Visual Question Answering(VQA) is the task of answering open-ended questions based on an image. The input to model supporting this task is typically a combination of an image and a question, and the output is an answer expressed in natural language. Some noteworthy use case examples for VQA include:

- Accessibility applications for visually impaired individuals
- `Education:` posing questions about visual materials presented in lectures or textbooks. VQA can also be utilized in interactive museum exhibits or historical sites.
- `Customer service and e-commerce:` VQA can enhance user experience by letting users ask questions about products.
- `Image retrieval:` VQA models can be used to retrieve images with specific characteristics. For examples, the user can ask "Is there a dog?" to find all images with dogs from a set of images.

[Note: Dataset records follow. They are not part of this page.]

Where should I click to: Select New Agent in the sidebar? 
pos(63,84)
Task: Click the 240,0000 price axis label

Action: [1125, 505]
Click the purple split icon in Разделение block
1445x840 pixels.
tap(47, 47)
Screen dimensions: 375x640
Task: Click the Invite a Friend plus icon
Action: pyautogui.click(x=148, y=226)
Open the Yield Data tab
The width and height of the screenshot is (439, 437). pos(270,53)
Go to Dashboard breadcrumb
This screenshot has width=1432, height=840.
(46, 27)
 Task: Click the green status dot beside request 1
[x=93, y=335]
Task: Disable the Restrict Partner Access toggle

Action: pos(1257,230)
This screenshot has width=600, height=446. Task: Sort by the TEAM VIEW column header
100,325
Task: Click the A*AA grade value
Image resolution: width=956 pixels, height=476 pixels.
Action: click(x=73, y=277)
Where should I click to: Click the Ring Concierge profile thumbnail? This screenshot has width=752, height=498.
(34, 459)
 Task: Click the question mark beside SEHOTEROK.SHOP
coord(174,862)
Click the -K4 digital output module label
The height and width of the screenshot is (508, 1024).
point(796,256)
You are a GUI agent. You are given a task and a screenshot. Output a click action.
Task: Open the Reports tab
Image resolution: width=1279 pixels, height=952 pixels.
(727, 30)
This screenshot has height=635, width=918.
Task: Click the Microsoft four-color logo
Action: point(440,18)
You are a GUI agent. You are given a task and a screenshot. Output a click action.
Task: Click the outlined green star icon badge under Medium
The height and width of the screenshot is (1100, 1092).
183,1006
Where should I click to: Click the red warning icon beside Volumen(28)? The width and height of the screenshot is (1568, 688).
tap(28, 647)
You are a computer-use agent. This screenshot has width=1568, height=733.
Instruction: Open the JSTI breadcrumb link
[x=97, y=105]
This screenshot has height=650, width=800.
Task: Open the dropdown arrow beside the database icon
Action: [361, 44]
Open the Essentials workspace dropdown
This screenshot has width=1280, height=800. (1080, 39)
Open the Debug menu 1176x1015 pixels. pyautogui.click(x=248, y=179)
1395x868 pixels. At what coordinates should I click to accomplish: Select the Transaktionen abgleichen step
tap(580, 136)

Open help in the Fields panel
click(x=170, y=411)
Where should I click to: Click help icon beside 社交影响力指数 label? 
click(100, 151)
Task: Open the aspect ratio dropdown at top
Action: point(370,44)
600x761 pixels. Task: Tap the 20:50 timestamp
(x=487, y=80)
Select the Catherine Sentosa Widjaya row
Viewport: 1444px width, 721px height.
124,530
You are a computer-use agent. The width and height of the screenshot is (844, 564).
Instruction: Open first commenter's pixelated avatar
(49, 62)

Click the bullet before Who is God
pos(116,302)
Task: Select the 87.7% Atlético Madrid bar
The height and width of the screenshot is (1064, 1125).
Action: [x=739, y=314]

Let's fine-tune **a classification** VQA model, specifically ViLT(Vision and Language Transformer Without Convolution or Region Supervision), on the VQA dataset.

# Fine-tuning ViLT

ViLT model incorporates text embeddings into a Vision Transformer(ViT), allowing it to have a minial design for Vision-and-Language Pre-training(VLP). This model can be used for severl downstream tasks. For the VQA task, a classifier head is placed on top(a linear layer on top of the final hidden state of the CLS token) and randomly initialized.

Visual Question Answering is thus treated as a **classification problem**. However, more recent models, such as BLIP, BLIP-2, and InstructBLIP, treat VQA as a generative task.

In [None]:
%%capture
!pip install transformers==4.35.2
!pip install datasets==2.15.0

In [None]:
import os
from huggingface_hub import login
from kaggle_secrets import UserSecretsClient

user_secrets = UserSecretsClient()

login(token=user_secrets.get_secret("HUGGINGFACE_TOKEN"))

os.environ["WANDB_API_KEY"]=user_secrets.get_secret("WANDB_API_KEY")
os.environ["WANDB_PROJECT"] = "Fine-tuning vilt-b32-mlm"
os.environ["WANDB_NOTES"] = "Fine tune model distilbert base uncased"
os.environ["WANDB_NAME"] = "ft-vilt-b32-mlm"
os.environ["MODEL_NAME"] = "dandelin/vilt-b32-mlm"

# Loading the data

Feel free to choose different size datasets by using `split` parameter.

In [None]:
from datasets import load_dataset

dataset=load_dataset("aisuko/vqa", split="validation[:500]")
dataset

In [None]:
dataset[0]

These features belows relevant to the task, so we can remove other features.
- `question`: the question to be answerted from the image
- `image_id`: the path to the image the question refers to
- `label`: the annotations

In [None]:
# dataset=dataset.remove_columns(['question_type', 'question_id','answer_type'])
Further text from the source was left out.